Stored items from a collection
------------------------

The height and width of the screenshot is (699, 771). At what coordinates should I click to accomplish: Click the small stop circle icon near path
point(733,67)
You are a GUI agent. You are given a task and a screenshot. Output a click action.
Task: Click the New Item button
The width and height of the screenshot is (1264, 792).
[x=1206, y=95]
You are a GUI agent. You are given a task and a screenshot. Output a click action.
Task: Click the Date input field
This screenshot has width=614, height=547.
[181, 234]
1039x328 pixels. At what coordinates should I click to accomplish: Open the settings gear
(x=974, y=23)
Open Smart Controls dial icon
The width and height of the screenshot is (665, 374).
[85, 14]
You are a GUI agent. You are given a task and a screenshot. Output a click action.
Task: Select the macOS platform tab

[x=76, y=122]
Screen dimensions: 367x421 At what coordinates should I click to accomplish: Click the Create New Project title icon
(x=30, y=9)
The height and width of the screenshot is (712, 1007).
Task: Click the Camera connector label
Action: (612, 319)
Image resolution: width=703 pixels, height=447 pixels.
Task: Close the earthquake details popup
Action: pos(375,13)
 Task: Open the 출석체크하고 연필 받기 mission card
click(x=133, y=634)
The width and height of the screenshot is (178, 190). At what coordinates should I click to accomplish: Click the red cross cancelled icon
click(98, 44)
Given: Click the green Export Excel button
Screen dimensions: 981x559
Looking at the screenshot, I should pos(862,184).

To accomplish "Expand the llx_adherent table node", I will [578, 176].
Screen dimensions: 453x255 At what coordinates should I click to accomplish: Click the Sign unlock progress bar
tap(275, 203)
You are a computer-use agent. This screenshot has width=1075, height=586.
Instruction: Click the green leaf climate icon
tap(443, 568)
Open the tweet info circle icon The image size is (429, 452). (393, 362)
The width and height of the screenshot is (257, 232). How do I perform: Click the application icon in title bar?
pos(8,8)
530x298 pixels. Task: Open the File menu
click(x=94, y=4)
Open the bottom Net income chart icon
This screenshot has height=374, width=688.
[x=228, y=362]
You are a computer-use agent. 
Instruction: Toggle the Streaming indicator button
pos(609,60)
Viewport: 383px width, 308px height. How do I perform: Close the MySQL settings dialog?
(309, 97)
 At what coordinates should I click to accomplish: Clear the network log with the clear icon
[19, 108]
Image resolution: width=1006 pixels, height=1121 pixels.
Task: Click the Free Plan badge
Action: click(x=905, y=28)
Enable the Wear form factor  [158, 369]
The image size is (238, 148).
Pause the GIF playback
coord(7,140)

------------------------

Brief: All lines from the one with "Instruction: Click the" onward to the end of the records above should be repeated exactly, and only those lines.

Written response:
Instruction: Click the green leaf climate icon
tap(443, 568)
Open the tweet info circle icon The image size is (429, 452). (393, 362)
The width and height of the screenshot is (257, 232). How do I perform: Click the application icon in title bar?
pos(8,8)
530x298 pixels. Task: Open the File menu
click(x=94, y=4)
Open the bottom Net income chart icon
This screenshot has height=374, width=688.
[x=228, y=362]
You are a computer-use agent. 
Instruction: Toggle the Streaming indicator button
pos(609,60)
Viewport: 383px width, 308px height. How do I perform: Close the MySQL settings dialog?
(309, 97)
 At what coordinates should I click to accomplish: Clear the network log with the clear icon
[19, 108]
Image resolution: width=1006 pixels, height=1121 pixels.
Task: Click the Free Plan badge
Action: click(x=905, y=28)
Enable the Wear form factor  [158, 369]
The image size is (238, 148).
Pause the GIF playback
coord(7,140)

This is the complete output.